___ RECORDS SHOWN ___

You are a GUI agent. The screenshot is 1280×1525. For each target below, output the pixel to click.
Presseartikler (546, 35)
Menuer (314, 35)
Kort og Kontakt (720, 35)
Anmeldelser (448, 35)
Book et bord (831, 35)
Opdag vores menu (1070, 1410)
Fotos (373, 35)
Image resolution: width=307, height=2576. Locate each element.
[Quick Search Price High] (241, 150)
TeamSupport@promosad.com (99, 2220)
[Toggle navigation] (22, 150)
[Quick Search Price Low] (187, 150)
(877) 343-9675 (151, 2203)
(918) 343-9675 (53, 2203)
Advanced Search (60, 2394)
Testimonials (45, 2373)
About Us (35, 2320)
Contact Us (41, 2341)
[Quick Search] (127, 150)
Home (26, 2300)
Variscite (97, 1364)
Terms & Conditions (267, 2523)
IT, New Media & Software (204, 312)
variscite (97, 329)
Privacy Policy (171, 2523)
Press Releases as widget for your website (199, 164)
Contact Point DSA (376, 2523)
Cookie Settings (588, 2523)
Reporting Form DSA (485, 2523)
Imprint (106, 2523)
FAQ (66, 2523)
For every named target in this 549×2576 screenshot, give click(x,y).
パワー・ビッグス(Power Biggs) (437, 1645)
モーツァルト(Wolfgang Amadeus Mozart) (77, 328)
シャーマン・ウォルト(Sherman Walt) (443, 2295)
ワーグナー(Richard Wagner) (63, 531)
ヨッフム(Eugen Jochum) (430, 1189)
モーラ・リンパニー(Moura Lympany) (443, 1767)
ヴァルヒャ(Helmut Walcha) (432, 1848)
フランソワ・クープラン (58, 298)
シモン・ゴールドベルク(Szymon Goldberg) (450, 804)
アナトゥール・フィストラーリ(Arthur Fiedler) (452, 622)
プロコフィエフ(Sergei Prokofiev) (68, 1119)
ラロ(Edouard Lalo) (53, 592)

___

Give every line of the items above as a JSON list of strings, with one string for each line and any blank lines omitted.

[
  "You are a GUI agent. The screenshot is 1280×1525. For each target below, output the pixel to click.",
  "Presseartikler (546, 35)",
  "Menuer (314, 35)",
  "Kort og Kontakt (720, 35)",
  "Anmeldelser (448, 35)",
  "Book et bord (831, 35)",
  "Opdag vores menu (1070, 1410)",
  "Fotos (373, 35)",
  "Image resolution: width=307, height=2576. Locate each element.",
  "[Quick Search Price High] (241, 150)",
  "TeamSupport@promosad.com (99, 2220)",
  "[Toggle navigation] (22, 150)",
  "[Quick Search Price Low] (187, 150)",
  "(877) 343-9675 (151, 2203)",
  "(918) 343-9675 (53, 2203)",
  "Advanced Search (60, 2394)",
  "Testimonials (45, 2373)",
  "About Us (35, 2320)",
  "Contact Us (41, 2341)",
  "[Quick Search] (127, 150)",
  "Home (26, 2300)",
  "Variscite (97, 1364)",
  "Terms & Conditions (267, 2523)",
  "IT, New Media & Software (204, 312)",
  "variscite (97, 329)",
  "Privacy Policy (171, 2523)",
  "Press Releases as widget for your website (199, 164)",
  "Contact Point DSA (376, 2523)",
  "Cookie Settings (588, 2523)",
  "Reporting Form DSA (485, 2523)",
  "Imprint (106, 2523)",
  "FAQ (66, 2523)",
  "For every named target in this 549×2576 screenshot, give click(x,y).",
  "パワー・ビッグス(Power Biggs) (437, 1645)",
  "モーツァルト(Wolfgang Amadeus Mozart) (77, 328)",
  "シャーマン・ウォルト(Sherman Walt) (443, 2295)",
  "ワーグナー(Richard Wagner) (63, 531)",
  "ヨッフム(Eugen Jochum) (430, 1189)",
  "モーラ・リンパニー(Moura Lympany) (443, 1767)",
  "ヴァルヒャ(Helmut Walcha) (432, 1848)",
  "フランソワ・クープラン (58, 298)",
  "シモン・ゴールドベルク(Szymon Goldberg) (450, 804)",
  "アナトゥール・フィストラーリ(Arthur Fiedler) (452, 622)",
  "プロコフィエフ(Sergei Prokofiev) (68, 1119)",
  "ラロ(Edouard Lalo) (53, 592)"
]